Voor de garageboxen op de westelijke perceelgrens, één uitgezonderd, is een regeling opgenomen die winkelruimte ter plaatse uitsluit. Voor de vuurwerkopslag- en verkoop is een specifieke aanduiding en gebruiksregeling opgenomen.
Binnen deze bestemming is een wijzigingsbevoegdheid opgenomen, die het mogelijk maakt om aan de Kerkstraat maximaal 4 woningen te realiseren binnen de bouwmogelijkheden die het voorliggende bestemmingsplan ter plaatse biedt. Aan de Loovebaan is een gebied aangeduid waarvan de bestemming kan worden gewijzigd in de bestemming Wonen. De voorwaarden die hiervoor zijn opgenomen, zijn gericht op de bouw van een appartementengebouw die wat betreft situering en massa aansluit bij de eerder gerealiseerde appartementengebouwen aan de Loovebaan ten zuidwesten van het plangebied (zie figuur 3.1).
Waarde – Archeologie 3
De gronden met de dubbelbestemming ‘Waarde – Archeologie 3’ zijn mede bestemd voor de instandhouding en bescherming van de in de grond aanwezige of te verwachten archeologische waarden. In de dubbelbestemming is bepaald dat voorafgaand aan het bouwen van een bouwwerk archeologisch onderzoek dient te worden verricht. Het bevoegd gezag kan, als daar op basis van het archeologisch onderzoek aanleiding toe bestaat, voorwaarden verbinden aan de omgevingsvergunning voor het bouwen. Daarnaast is een omgevingsvergunningenstelsel voor werken en werkzaamheden opgenomen. Er geldt een vrijstellingsdrempel voor bouwwerkzaamheden en bodemingrepen kleiner dan 250 m² of met een verstoringsdiepte niet dieper dan 40 cm onder maaiveld.
Waarde – Archeologie 5
De gronden met de dubbelbestemming ‘Waarde – Archeologie 5’ zijn mede bestemd voor de instandhouding en bescherming van de in de grond te verwachten archeologische waarden. In de dubbelbestemming is bepaald dat voorafgaand aan het bouwen van een bouwwerk archeologisch onderzoek dient te worden verricht. Het bevoegd gezag kan, als daar op basis van het archeologisch onderzoek aanleiding toe bestaat, voorwaarden verbinden aan de omgevingsvergunning voor het bouwen. Daarnaast is een omgevingsvergunningenstelsel voor werken en werkzaamheden opgenomen. Er geldt een vrijstellingsdrempel voor bouwwerkzaamheden en bodemingrepen kleiner dan 2.500 m² of met een verstoringsdiepte niet dieper dan 40 cm onder maaiveld.

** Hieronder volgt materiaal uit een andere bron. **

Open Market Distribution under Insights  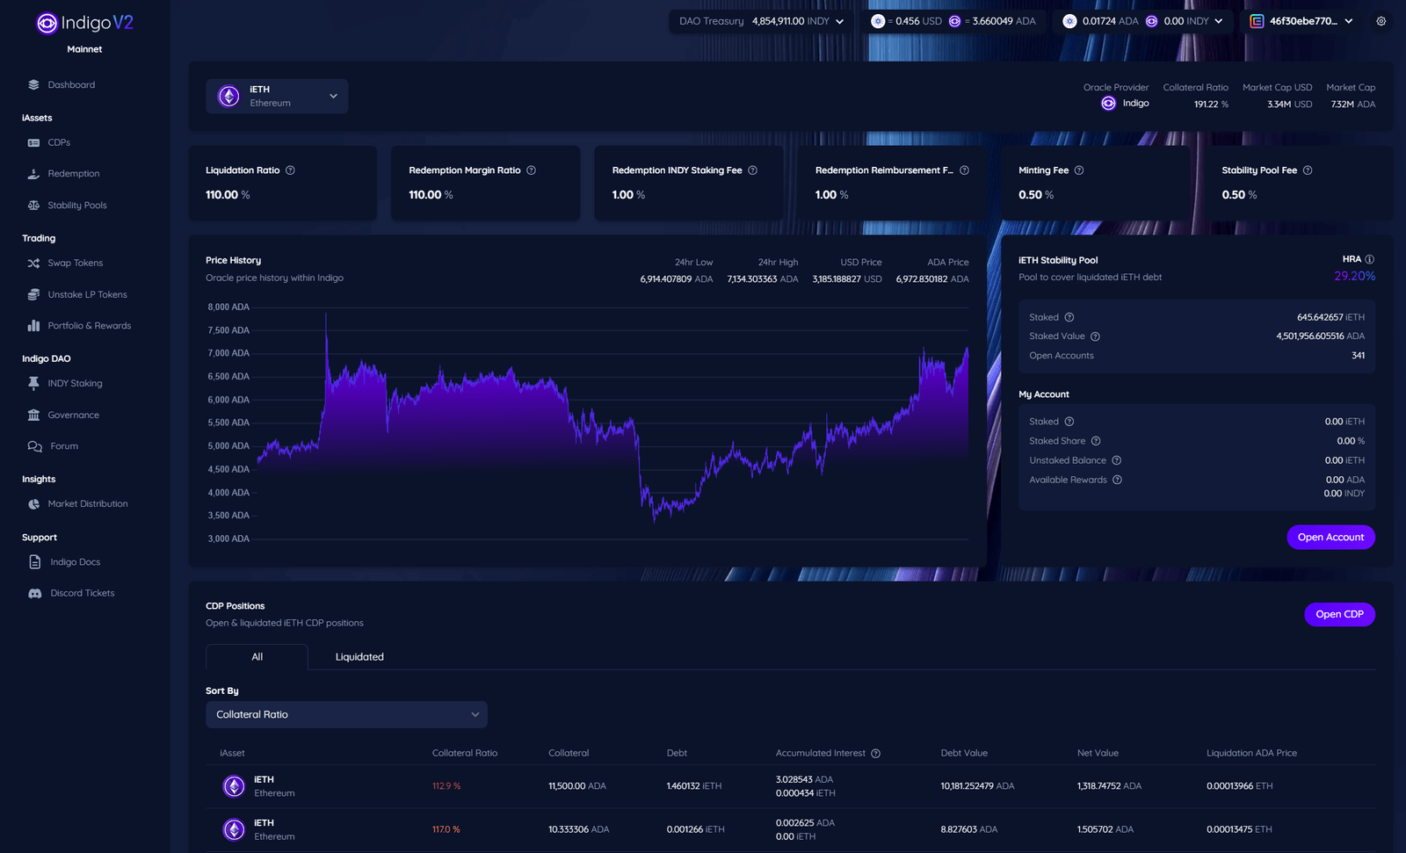pos(88,503)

Op grond van artikel 6.12 Wro is de gemeente verplicht bij vaststelling van een bestemmingsplan of projectbesluit waarin bouwplannen zijn opgenomen, als aangewezen in artikel 6.12 Wro juncto artikel 6.2.1. Bro, een exploitatieplan vast te stellen. In onderhavig geval is geen sprake van een dergelijk bouwplan en zijn er voor de gemeente Someren geen verhaalbare kosten verbonden aan de vaststelling van voorliggend bestemmingsplan.

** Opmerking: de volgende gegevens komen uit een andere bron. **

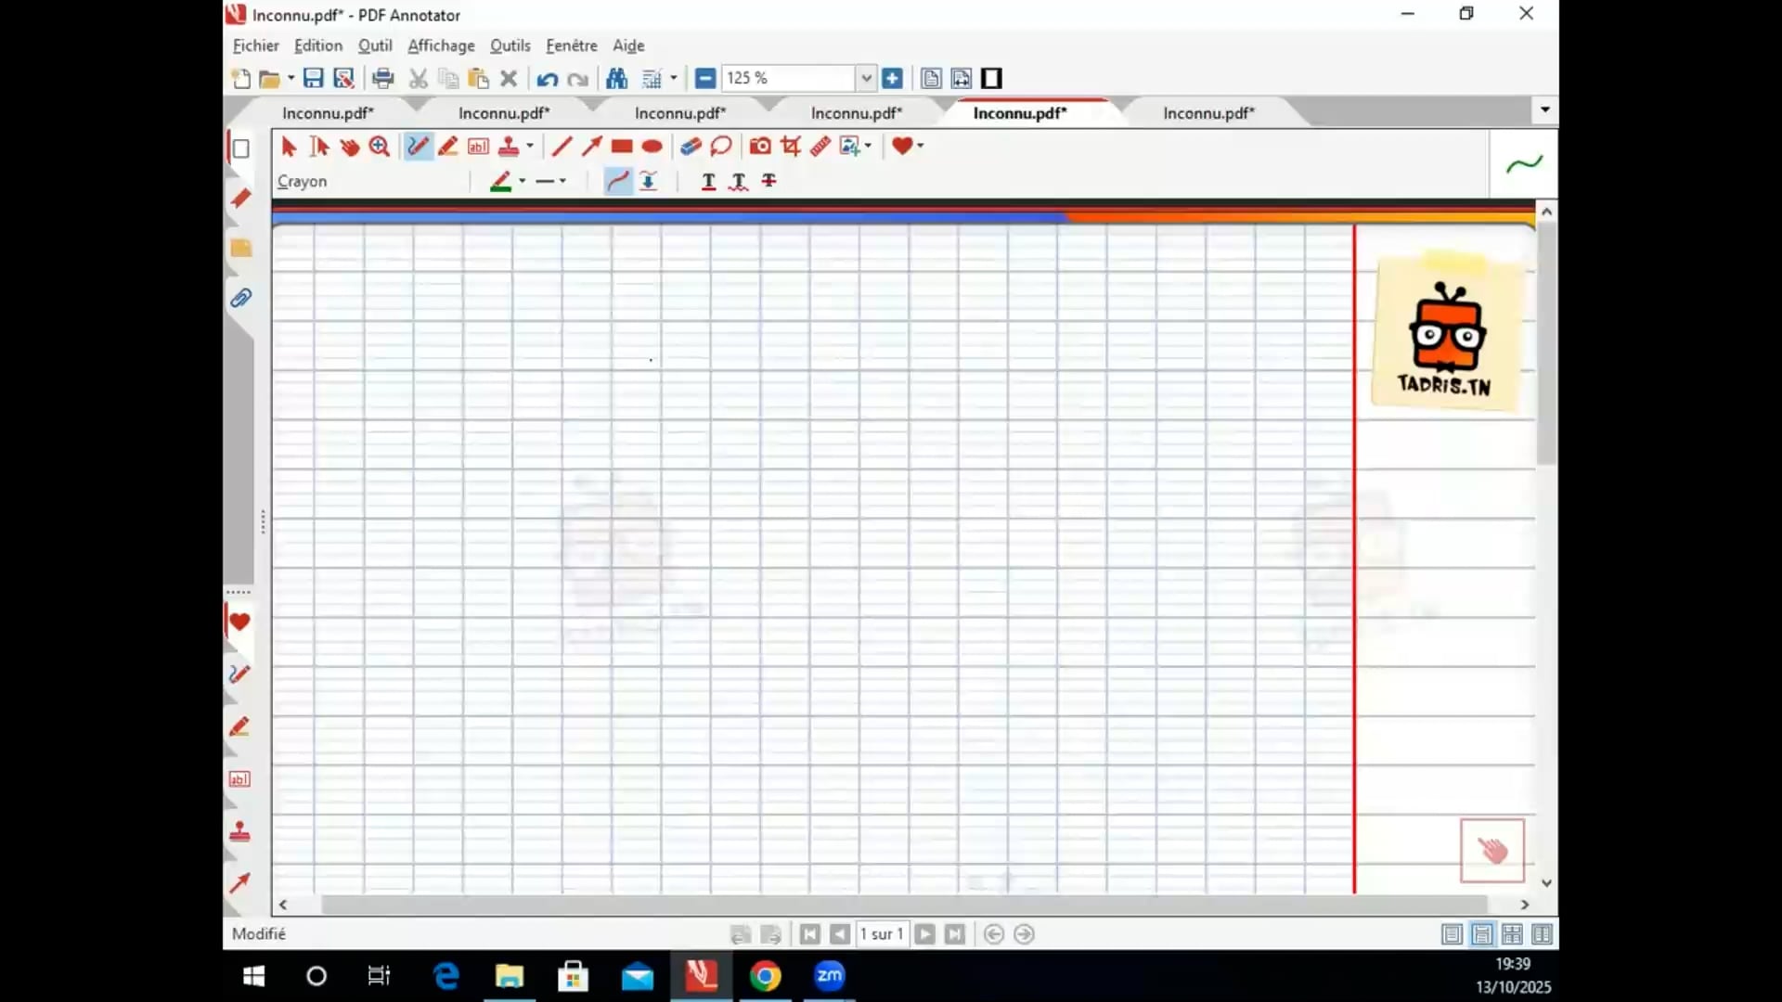Select the Crop tool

In de gemeentelijke begroting wordt rekening gehouden met een eventuele tegemoetkoming in de planschade die voor vergoeding op grond van artikel 6.1 Wro in aanmerking komt.

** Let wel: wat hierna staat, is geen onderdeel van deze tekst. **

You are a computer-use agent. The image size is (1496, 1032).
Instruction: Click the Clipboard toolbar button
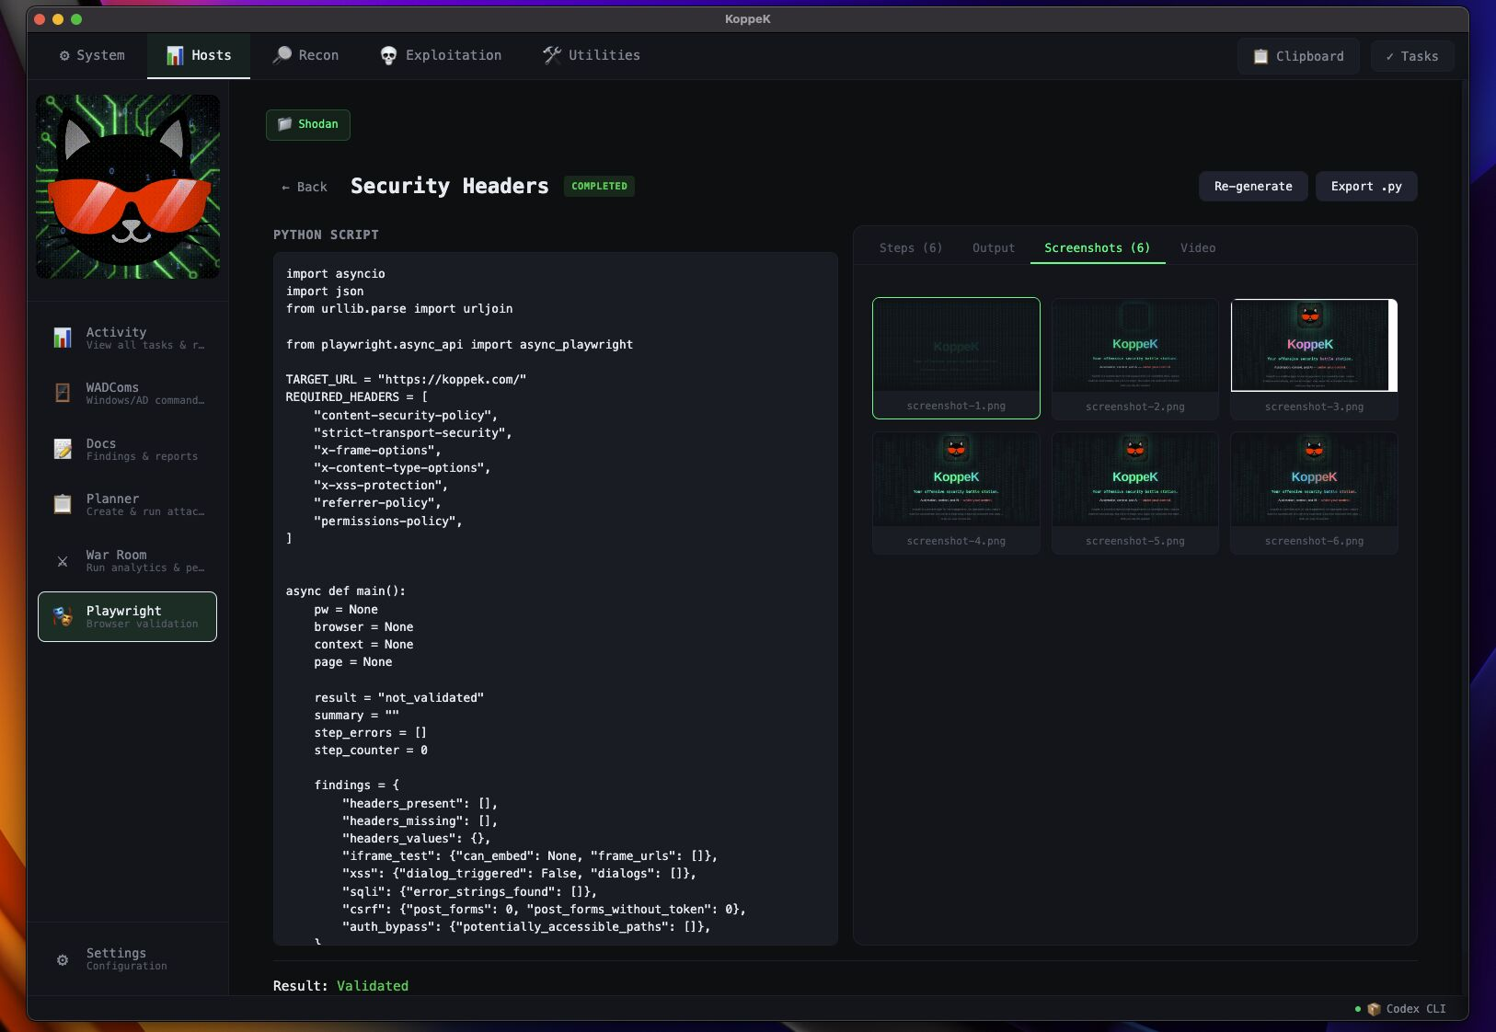(x=1298, y=56)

Met dit bestemmingsplan zijn geen nationale belangen in het geding. In het kader van art 3.1.1 van het Besluit ruimtelijke ordening is het plan toegezonden aan de provincie Noord-Brabant. Per brief van 3 april 2017 heeft Gedeputeerde Staten van Noord-Brabant aangegeven dat het bestemmingsplan geen aanleiding geeft tot het maken van opmerkingen.
De resultaten van de watertoets zijn opgenomen in paragraaf 4.3.2.
Het ontwerpbestemmingsplan heeft vanaf vrijdag 7 april 2017 tot en met donderdag 18 mei 2017 ter inzage gelegen. In de genoemde periode zijn twee zienswijzen ontvangen. Een samenvatting van deze zienswijzen is inclusief beantwoording opgenomen in het zienswijzenverslag. Het zienswijzenverslag is als bijlage bij dit bestemmingsplan opgenomen.
Eén zienswijze is ongegrond bevonden. De andere zienswijze is deels gegrond en deels ongegrond bevonden. Deze zienswijze heeft geleid tot een aanpassing van de bestemmingsomschrijving van artikel 3 en een aanpassing van de gebruiksregel in artikel 3.5.2 onder c voor de gronden met de aanduiding 'specifieke vorm van detailhandel - vuurwerkopslag en -verkoop'.